CAS DATA step processing with a BY Statement
When you use a BY statement in the DATA step that is running in CAS, the data is grouped by the unique values of the BY variable. Each resulting BY group is maintained when distributing the code and data. However, because of the process by which CAS distributes and reassembles the data, the order of the data within each by group is not guaranteed. This change in order can occur with or without a BY statement. This reordering becomes very important when you use FIRST. and/or LAST. variables in your DATA step. Since the order is not guaranteed when running in CAS, results are almost assuredly different when you compare the output from running in SAS 9.4 to running in CAS.
Example of DATA Step in CAS
Here is an example of how the order of the data can be different when running a DATA step in CAS. In this example, I use the SASHELP.CARS data set. I compare the output of running a DATA step using BY-group processing in SAS 9.4 to the output produced from running the exact same code in CAS.
Here is the output from both PRINT procedures, which are clearly not the same. The model that is associated with the make is different in the output that is created in CAS.
The output from running the step in SAS 9.4 shows the make in alphabetic order with the first model based on an alphabetic sort order, which is the original order of the data. This output is the same each time I run this code in SAS 9.4. However, the value of model is not the same each time I run the step in CAS. When processing in CAS, the BY groups are retained, but the order of rows within the BY group cannot be guaranteed.
ADDROWID data set option
The ADDROWID data set option was created so that the results created in SAS can be replicated when running in CAS. This option creates the new variable _ROWID_ that increments numerically for each row in the table. The value of _ROWID_ is 1 for the first row, 2 for the second, 3 for the third, and so on. So you can perform BY-group processing using FIRST. and LAST. logic with ADDROWID to generate the same results in CAS that you get in SAS 9.4.
Example Using ADDROWID and _ROWID_ in CAS
Here is an example of how to use ADDROWID and _ROWID_ to maintain the order of the data. This is the same code I ran earlier in CAS, but this time, I used the ADDROWID option when creating the CARS table. Adding this option creates the sequential _ROWID_ variable that I can then use in the BY statement:
cas; /* Starts the CAS session. */ caslib _all_ assign; /* Creates the CASUSER libref. */ data casuser.cars(ADDROWID=YES); set sashelp.cars; run; /* Sorting the data is not required when you run in CAS. */ data casuser.cascars; set casuser.cars; by make _ROWID_; if first.make then output; run; proc print data=casuser.cascars(obs=10); var make model; run;
Listing _ROWID_ as the last variable in the BY statement creates a unique BY group for each row. This code enables you to obtain the same results from running in SAS 9.4 when running the DATA step in CAS. Now, the output from the PROC PRINT steps shows that CAS matches the make and model from the values in the data set in the same way that they are matched in SAS 9.4:
When running your DATA step in CAS, it is important to understand how the code and data is distributed and how this can affect your output. The order of your data can change when distributing the code and data across threads and workers and then reassembling the data after processing has finished. This is especially important to be aware of when you use BY-group processing in the DATA step.
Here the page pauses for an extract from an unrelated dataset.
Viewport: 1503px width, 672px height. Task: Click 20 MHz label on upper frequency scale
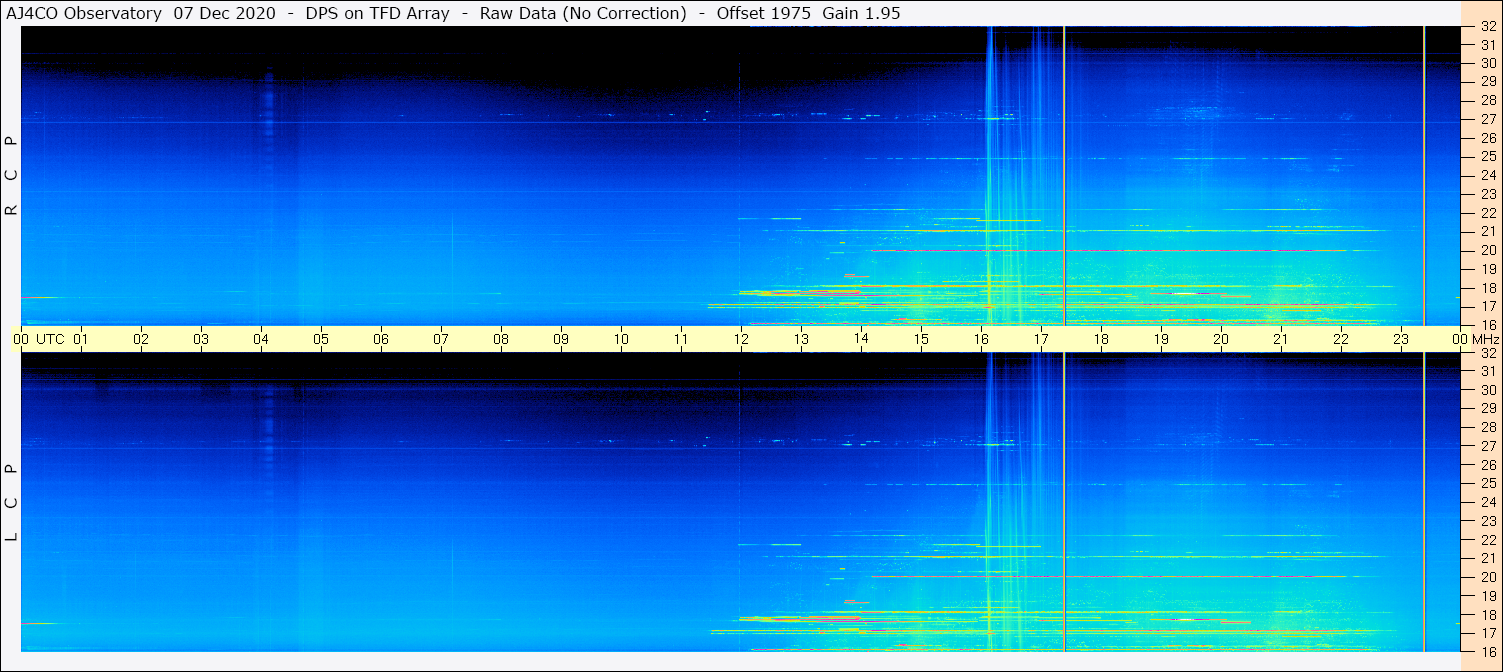[x=1487, y=250]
Starting in SAS Viya 2020.1, the ADDROWID data set option was introduced to account for this behavior. This easy-to-use option allows you to ensure that the output produced when running your DATA step in CAS matches the output produced when running in SAS 9.4
SAS Institute Inc. 2022. "ADDROWID Data Set Option." In SAS® Viya® Programming Documentation. Cary, NC: SAS Institute Inc.
SAS Institute Inc. 2022. "Grouping and Ordering." In SAS® Viya® Programming Documentation. Cary, NC: SAS Institute Inc.